▶ _What you are asked to do_
Copy the lines of the records below from the line with "You are a GUI" through the end of the records, word for word, and leave the pictures out of your copy.

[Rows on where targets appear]
════════
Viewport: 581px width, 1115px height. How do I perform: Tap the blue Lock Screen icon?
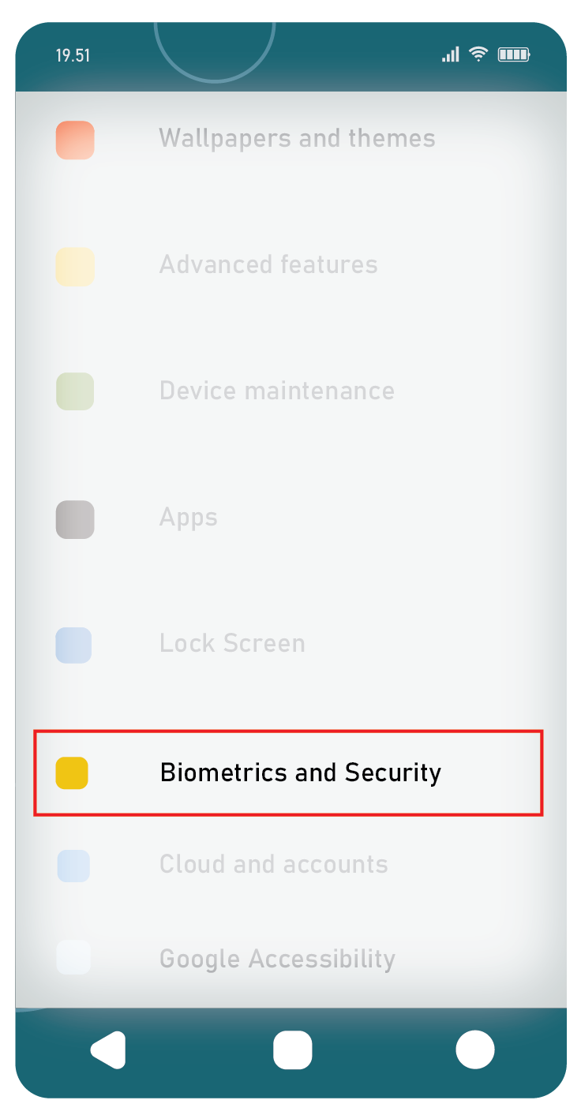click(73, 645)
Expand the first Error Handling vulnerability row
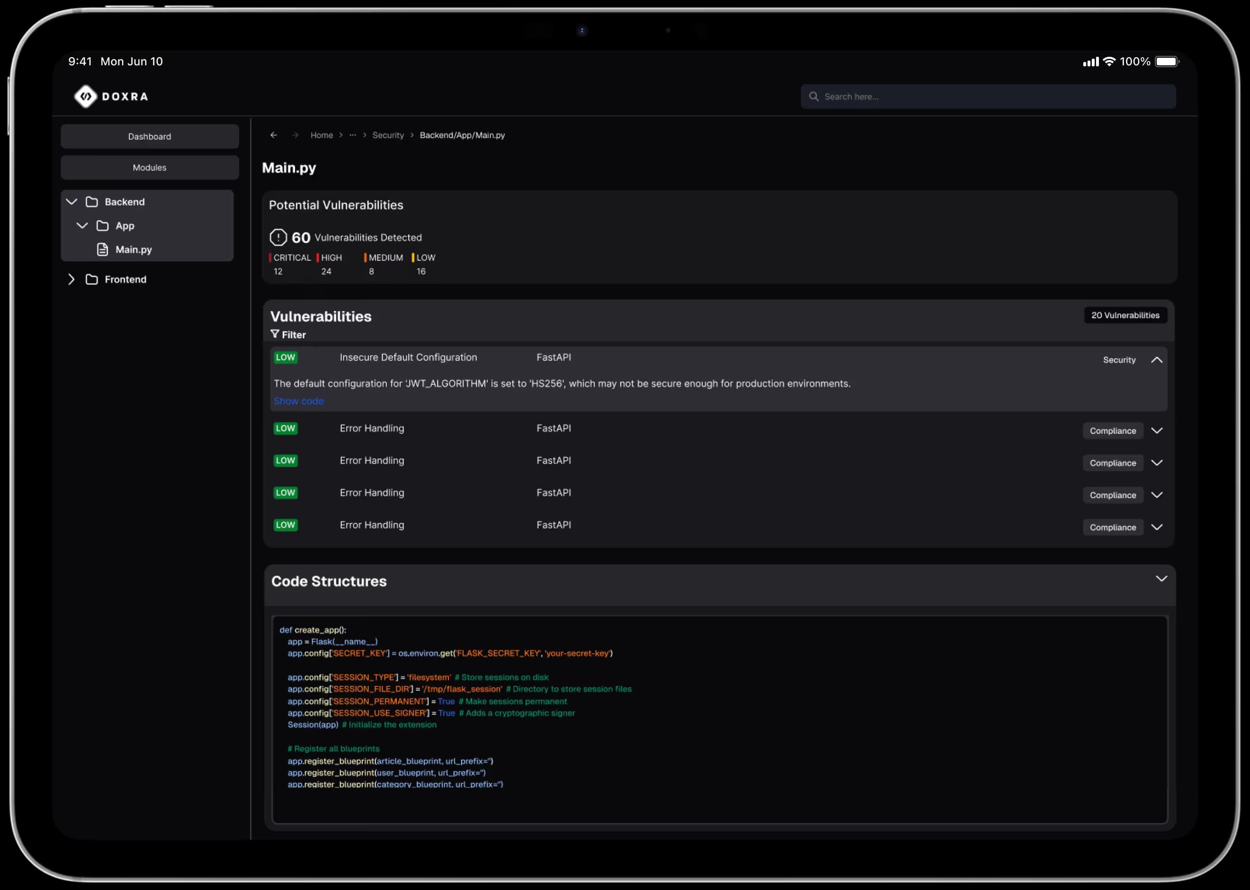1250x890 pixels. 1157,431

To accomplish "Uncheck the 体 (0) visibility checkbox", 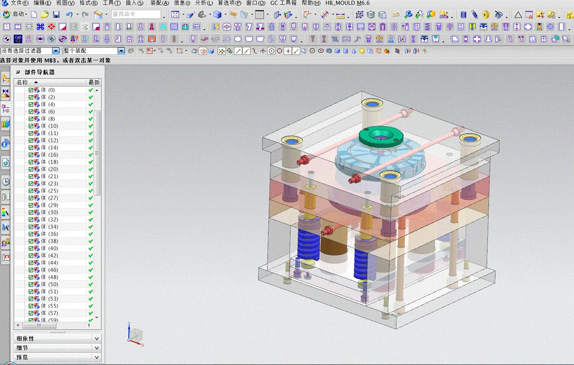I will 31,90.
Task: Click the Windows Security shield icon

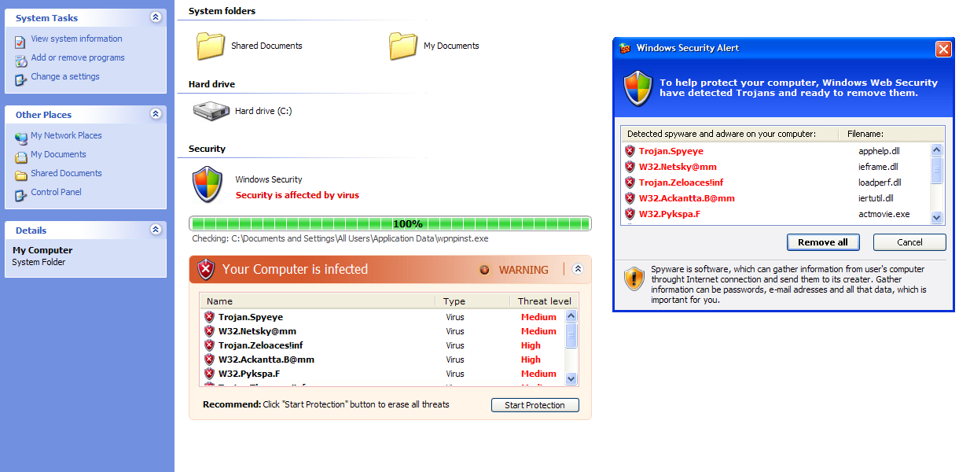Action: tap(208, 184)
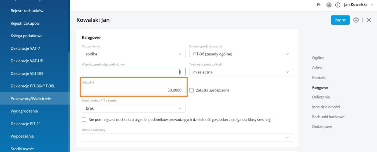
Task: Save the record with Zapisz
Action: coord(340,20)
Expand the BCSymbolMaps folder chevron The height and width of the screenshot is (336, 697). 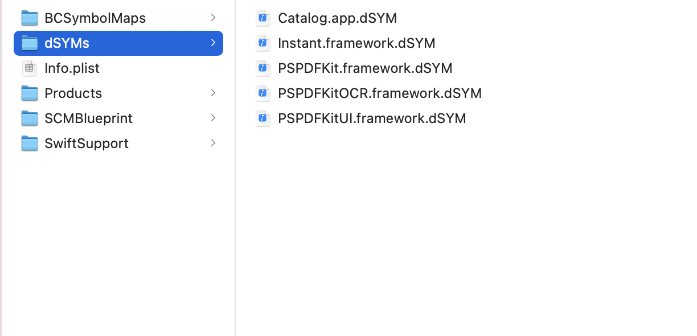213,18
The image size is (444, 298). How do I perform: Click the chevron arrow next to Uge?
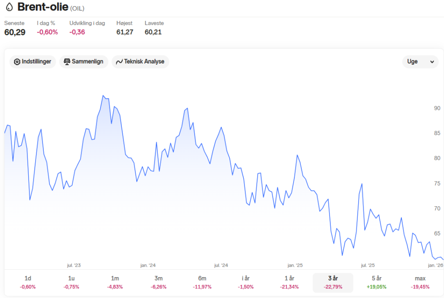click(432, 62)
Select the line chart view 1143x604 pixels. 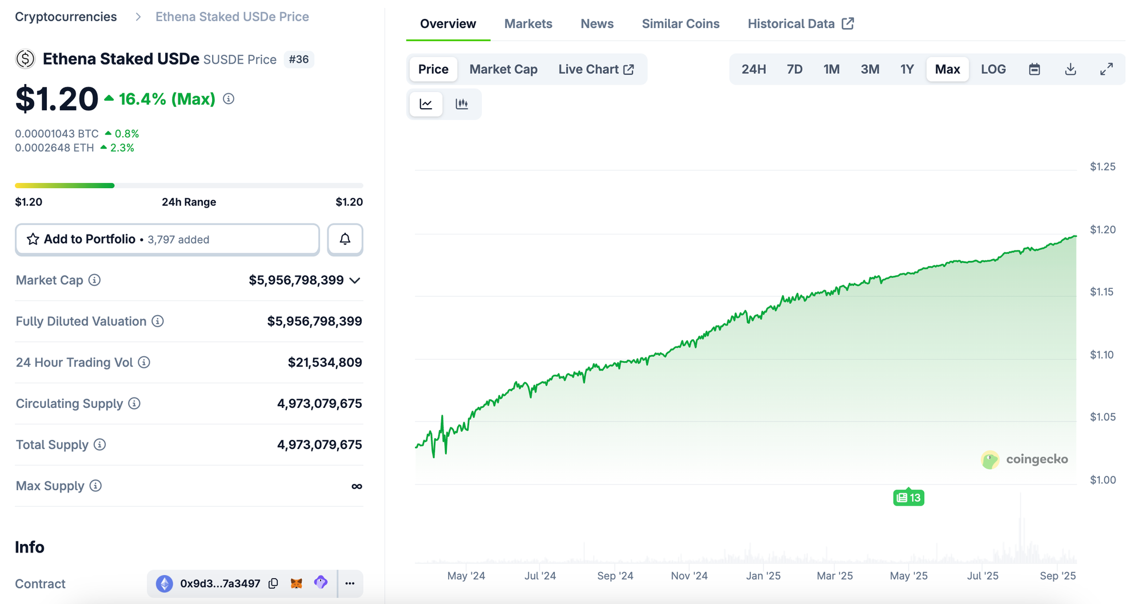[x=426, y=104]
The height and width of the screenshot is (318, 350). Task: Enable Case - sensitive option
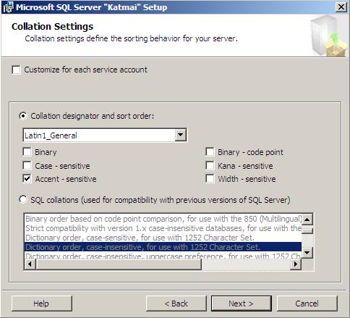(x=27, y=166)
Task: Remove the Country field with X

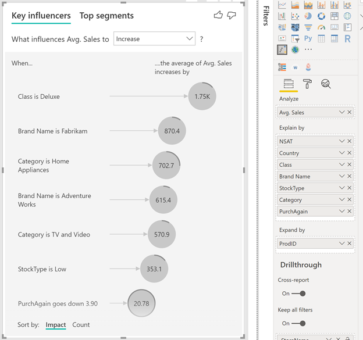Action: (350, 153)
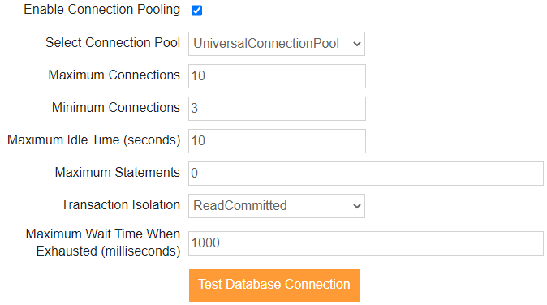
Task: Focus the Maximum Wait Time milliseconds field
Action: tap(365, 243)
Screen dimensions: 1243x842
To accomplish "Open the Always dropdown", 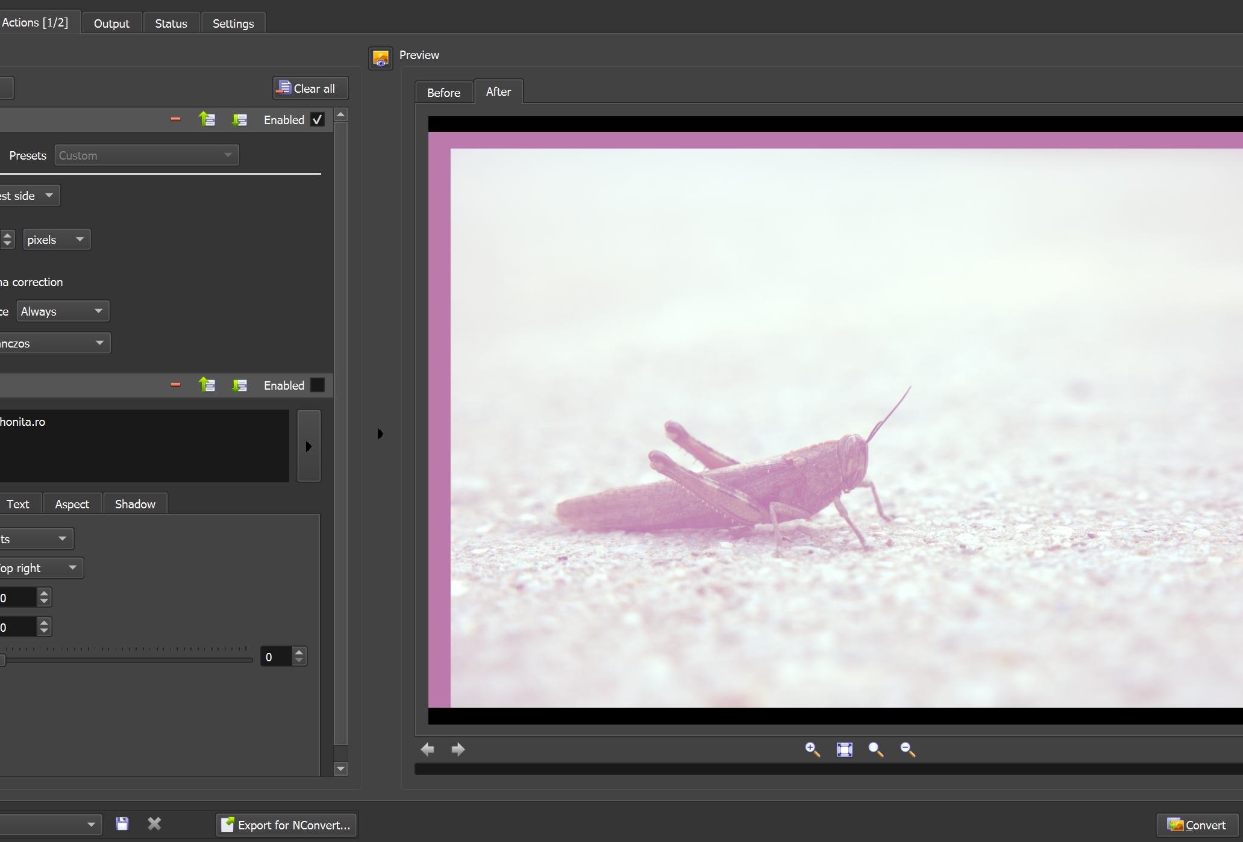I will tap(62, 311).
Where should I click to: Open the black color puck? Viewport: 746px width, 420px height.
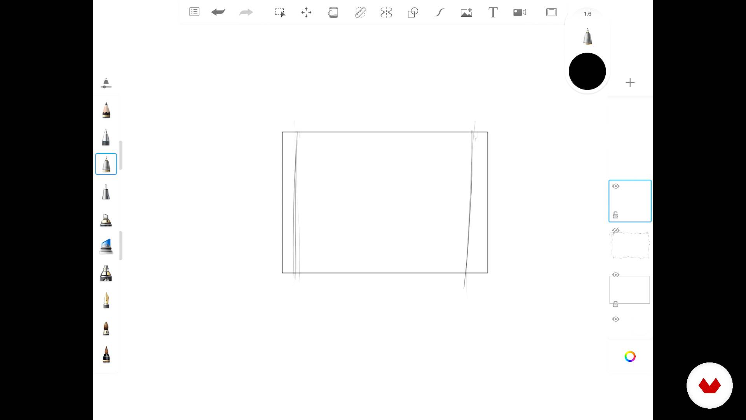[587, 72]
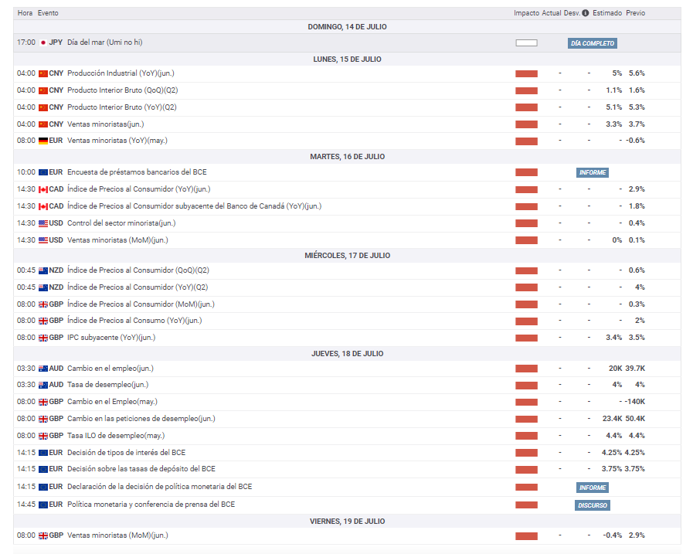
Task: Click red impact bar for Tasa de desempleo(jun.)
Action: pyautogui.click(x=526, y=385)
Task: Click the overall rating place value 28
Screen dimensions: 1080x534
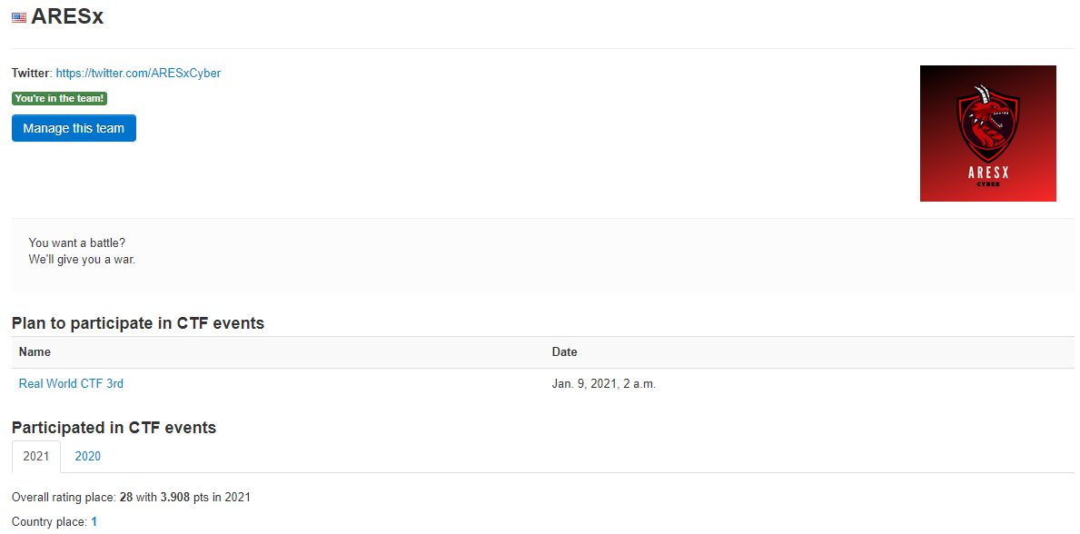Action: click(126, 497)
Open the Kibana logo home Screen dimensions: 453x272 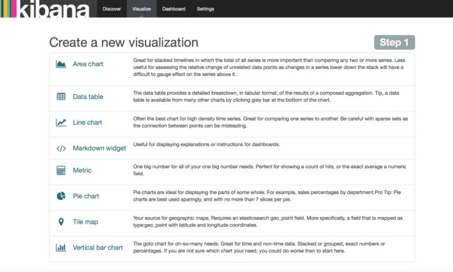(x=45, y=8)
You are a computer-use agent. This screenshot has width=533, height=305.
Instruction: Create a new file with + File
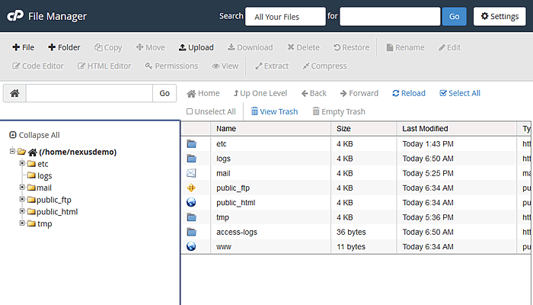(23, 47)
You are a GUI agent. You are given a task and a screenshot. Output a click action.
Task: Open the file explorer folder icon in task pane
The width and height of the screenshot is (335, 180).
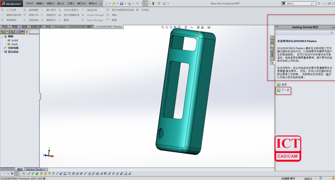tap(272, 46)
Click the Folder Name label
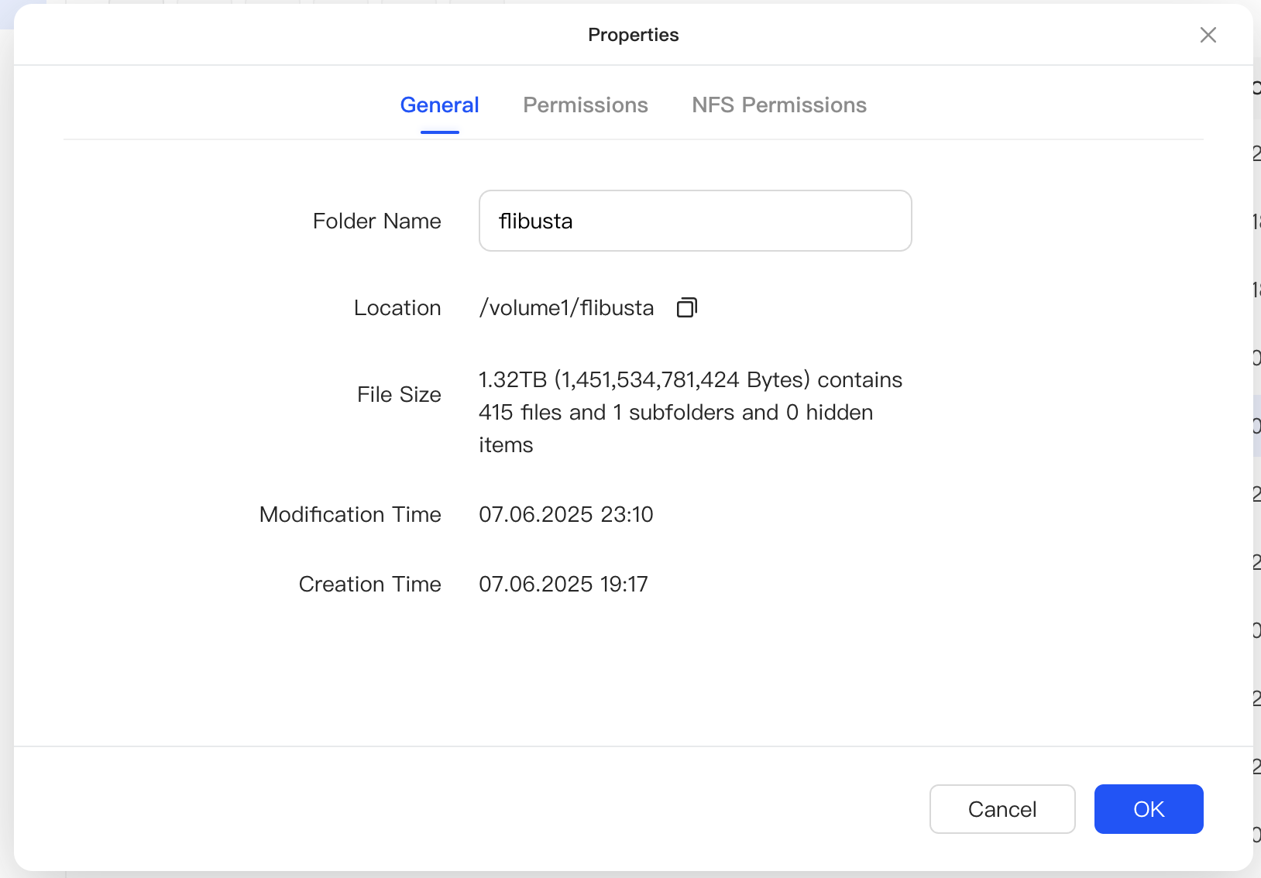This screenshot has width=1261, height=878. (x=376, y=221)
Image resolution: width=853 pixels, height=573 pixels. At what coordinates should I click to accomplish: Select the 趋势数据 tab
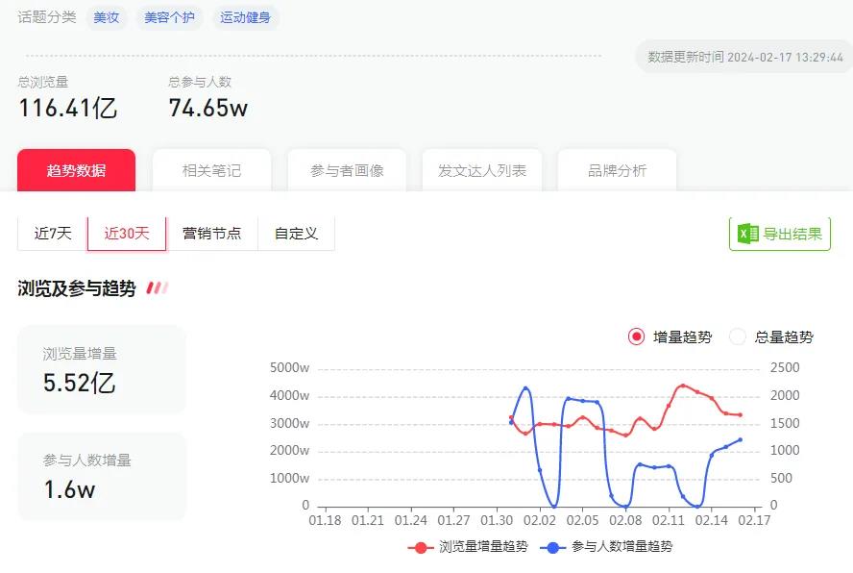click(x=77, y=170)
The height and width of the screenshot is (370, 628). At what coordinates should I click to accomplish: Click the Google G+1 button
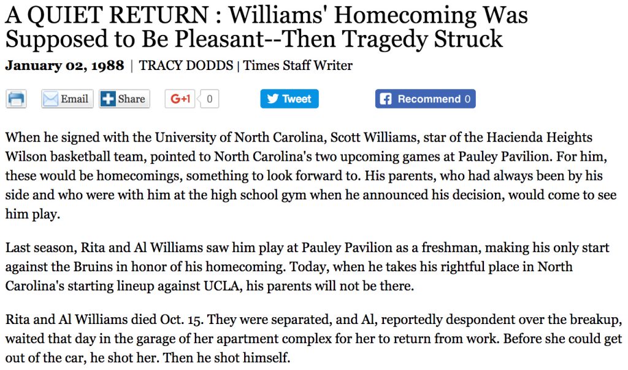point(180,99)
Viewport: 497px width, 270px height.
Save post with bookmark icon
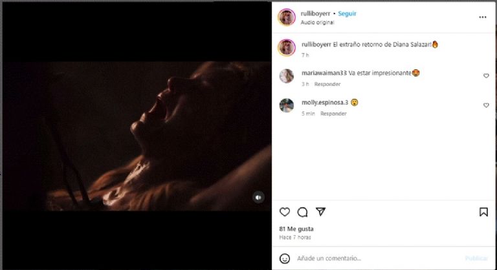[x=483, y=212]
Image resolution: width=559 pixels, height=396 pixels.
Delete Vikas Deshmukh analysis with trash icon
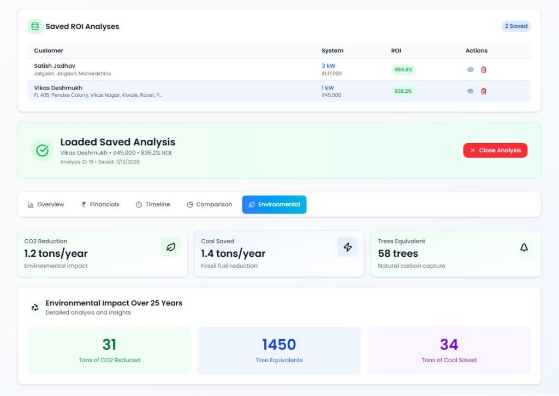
════════
▶ _Solved exercise_
You are a GUI agent. You are given a task and a screenshot. Output a click action.
Task: Open the file explorer folder icon in task pane
The width and height of the screenshot is (335, 180).
tap(272, 46)
Click the Folder Name label
This screenshot has width=1261, height=878. (x=376, y=221)
Image resolution: width=853 pixels, height=573 pixels. At what coordinates should I click to accomplish: Select the 趋势数据 tab
click(x=77, y=170)
The height and width of the screenshot is (370, 628). At what coordinates should I click to accomplish: Click the Google G+1 button
point(180,99)
Viewport: 497px width, 270px height.
Save post with bookmark icon
[x=483, y=212]
Image resolution: width=559 pixels, height=396 pixels.
Delete Vikas Deshmukh analysis with trash icon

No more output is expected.